The governments patience has run out and they will now force the major banks to change the way they share customer data.
The Privacy Act 1988, the legislation governing consumer credit reporting in Australia, was amended on the 12th of March 2014 to introduce Comprehensive Credit Reporting.
In 2014 a Financial System Inquiry was held to establish direction for the future of Australia’s financial system. The final report, released on the 7th of December 2014, made 44 recommendations relating to the Australian financial system. Recommendation #20 was to:
“Support industry efforts to expand credit data sharing under the new voluntary comprehensive credit reporting regime.

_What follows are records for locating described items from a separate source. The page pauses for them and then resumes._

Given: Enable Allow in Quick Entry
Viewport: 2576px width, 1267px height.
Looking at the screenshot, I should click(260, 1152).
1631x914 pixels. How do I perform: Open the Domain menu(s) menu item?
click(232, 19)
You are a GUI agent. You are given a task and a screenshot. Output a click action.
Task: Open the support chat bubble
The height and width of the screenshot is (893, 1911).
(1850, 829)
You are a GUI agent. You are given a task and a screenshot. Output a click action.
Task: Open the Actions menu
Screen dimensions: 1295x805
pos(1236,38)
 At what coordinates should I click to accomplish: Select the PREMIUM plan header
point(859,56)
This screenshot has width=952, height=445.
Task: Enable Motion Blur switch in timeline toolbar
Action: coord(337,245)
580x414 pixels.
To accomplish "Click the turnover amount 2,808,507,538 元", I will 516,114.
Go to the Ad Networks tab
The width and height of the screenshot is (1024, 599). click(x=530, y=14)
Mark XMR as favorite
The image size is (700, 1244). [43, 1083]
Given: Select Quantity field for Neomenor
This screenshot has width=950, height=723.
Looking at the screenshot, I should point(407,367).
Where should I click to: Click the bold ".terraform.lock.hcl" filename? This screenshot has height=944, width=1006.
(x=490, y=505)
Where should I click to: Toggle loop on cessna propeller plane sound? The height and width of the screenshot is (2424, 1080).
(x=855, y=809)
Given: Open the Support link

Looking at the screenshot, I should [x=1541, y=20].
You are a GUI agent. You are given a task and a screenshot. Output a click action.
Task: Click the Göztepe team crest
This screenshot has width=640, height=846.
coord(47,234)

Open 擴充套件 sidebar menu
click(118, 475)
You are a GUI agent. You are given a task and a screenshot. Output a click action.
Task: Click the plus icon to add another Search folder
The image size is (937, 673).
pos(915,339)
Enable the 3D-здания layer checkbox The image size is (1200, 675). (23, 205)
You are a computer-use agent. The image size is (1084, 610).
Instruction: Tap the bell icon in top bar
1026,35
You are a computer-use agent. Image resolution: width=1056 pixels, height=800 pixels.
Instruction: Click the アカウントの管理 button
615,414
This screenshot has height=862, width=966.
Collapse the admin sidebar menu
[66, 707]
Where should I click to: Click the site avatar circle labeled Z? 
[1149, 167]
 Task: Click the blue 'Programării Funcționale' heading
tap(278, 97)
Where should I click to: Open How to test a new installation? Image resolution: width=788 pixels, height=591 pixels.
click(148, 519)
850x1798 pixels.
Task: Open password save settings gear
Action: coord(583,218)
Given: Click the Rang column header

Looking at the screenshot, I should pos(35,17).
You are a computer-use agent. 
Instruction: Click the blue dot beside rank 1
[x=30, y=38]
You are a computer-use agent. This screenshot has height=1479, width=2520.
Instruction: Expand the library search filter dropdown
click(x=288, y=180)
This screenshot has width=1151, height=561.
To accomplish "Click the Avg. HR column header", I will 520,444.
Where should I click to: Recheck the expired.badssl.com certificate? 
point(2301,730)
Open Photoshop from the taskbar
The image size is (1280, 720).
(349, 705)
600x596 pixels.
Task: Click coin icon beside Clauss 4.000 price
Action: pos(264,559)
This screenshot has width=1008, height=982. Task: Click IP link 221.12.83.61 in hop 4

If, over time, participation is inadequate, Government should consider legislating mandatory participation.”
In November 2017 the Turnbull government announced that, due to inadequate participation, it would force the major banks to have 50% of their comprehensive credit data ready for reporting by the 1st of July 2018, increasing to 100% a year later
So, what is Comprehensive Credit Reporting (‘CCR’)?
Most developed countries around the world use a CCR system.
Australia has previously used a negative credit reporting system, where financial institutions were able to voluntarily provide negative consumer credit information; that is, information such as the number of credit enquiries an individual has made, payment defaults and serious credit infringements.
CCR, also referred to as positive credit reporting, changes the type of consumer credit information that can be collected by credit bureaus and used by credit providers when making a lending decision.
Under the CCR system, consumer credit reports will contain much more information, such as:
- The number of credit accounts held by an individual;
- When credit accounts were opened and closed;
- Credit limits; and,
- 24-month repayment history.
How will this affect Australian borrowers?
Treasurer, Scott Morrison, has described CCR as an overdue change that will lead to one thing – “a better deal on your mortgage, your personal loan or business loan.”
With more information available to assess the risk profile of a borrower, credit providers will be able to tailor pricing to an individual borrower’s profile as oppose to a group of borrowers’. This is likely to see individuals with a strong financial profile able to negotiate lower interest rates because of their desirability as a borrower.
On the other hand, individuals with a less attractive financial profile are likely to be hit with higher fees and interest rates because of them being deemed “high risk” borrowers.